By Elizabeth Ouzts, Energy News Network
Duke Energy spends twice as much money fueling and upkeeping its six North Carolina coal plants — costs passed on to ratepayers — than if it replaced them with brand new solar farms, a report issued today shows.
The analysis by the clean energy policy firm Energy Innovation, the third of its kind, reflects the worsening economics of coal and the ever-tumbling prices of wind and solar. And it shows how incentives in the Inflation Reduction Act — the major federal climate law that passed last year — are making locally sourced renewables even more attractive.
The Allen coal plant just west of Charlotte is the most expensive in the state by far, according to the study, running at over $165 per megawatt-hour. The other facilities average about $44. Building solar arrays near the power plant sites, by contrast, would cost about $20.

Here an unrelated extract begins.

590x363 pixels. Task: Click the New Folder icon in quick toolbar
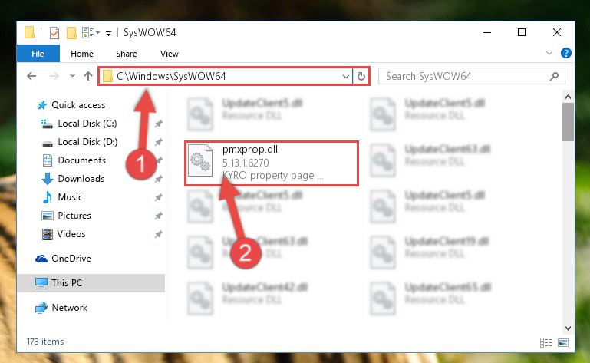coord(71,33)
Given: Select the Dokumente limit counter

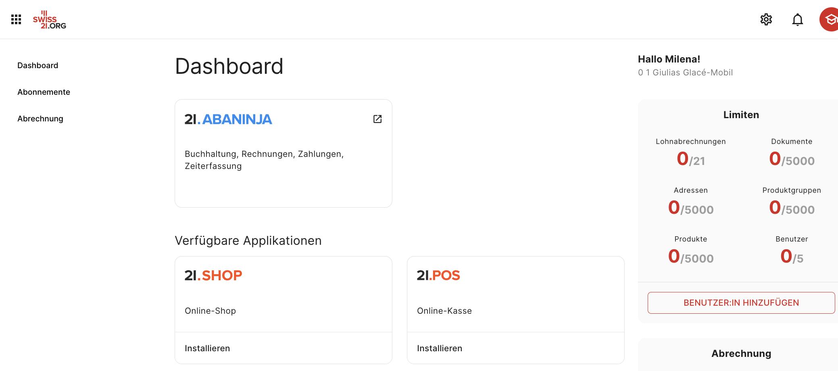Looking at the screenshot, I should pos(792,159).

The authors of the report, which covers 210 coal plants around the country, stress that they used publicly available data rather than proprietary business information that might produce slightly different cost figures. But the gist is undeniable.
“If you look at the fleet as a whole, you see a pretty stark trend of all of the plants are uneconomic, by a wide margin, compared to renewables,” said Mike O’Boyle, the director of Energy Innovation’s electricity program and a co-author of the report. “In North Carolina, the savings potential is significant.”

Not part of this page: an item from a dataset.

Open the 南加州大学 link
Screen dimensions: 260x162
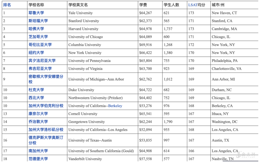[x=38, y=151]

GO DEEPER: Tyler Norris of Cypress Creek Renewables and Steve Levitas of Pine Gate Renewables joined Episode 32 of the Factor This! podcast to discuss the Duke Energy Carbon Plan in North Carolina and what it means for the implementation of another historic climate law, the Inflation Reduction Act. Subscribe wherever you get your podcasts.

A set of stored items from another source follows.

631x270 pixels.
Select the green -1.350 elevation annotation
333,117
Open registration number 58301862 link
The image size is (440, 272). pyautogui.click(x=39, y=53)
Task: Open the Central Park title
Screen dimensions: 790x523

In addition to the cost of replacing coal plants, today’s study shows how the Inflation Reduction Act could help address concerns about transmission and reliability.
The money Duke saves by switching to renewables could be reinvested in up to 8.6 gigawatts of 4-hour battery storage in North Carolina, according to the analysis, nearly as big as the state’s entire coal fleet.
Since the climate law provides an extra 10% tax credit for renewables located within 30 miles of a retiring coal plant, it also encourages new capacity to be sited near existing transmission lines. And it could help spur reinvestment in communities like Person County, which is home to two Duke coal plants and worried about the economic impact of their shuttering.
“Now you’ve got a situation where location-specific renewables are cheaper than system-wide,” O’Boyle said. “That means a just transition for those communities is now aligned with the traditional regulatory oversight. It’s not an extra public policy consideration.”
The Energy Innovation report comes as Duke Energy and advocates in North Carolina debate when the utility should shut down its coal plants as it moves to net-zero carbon by midcentury.
In its recently-issued Carbon Plan, the utilities commission sided with Duke, adopting its proposal to close most of its coal plants around the turn of the decade, with the Belews Creek plant near Winston-Salem shuttering in 2036. The Allen plant will retire by the end of this year.
But the plan must be updated every two years, and advocates say today’s report just reinforces the need for those dates to be accelerated, both to save money and cut pollution.
“You don’t just accept this,” said David Rogers, Southeast deputy regional director with Sierra Club’s Beyond Coal campaign. “Maybe these dates are reasonable for planning purposes because there is some execution risk. But the commission should be pushing Duke to move as quickly as possible to beat those dates, because I think everyone would agree that will lead to customer savings.”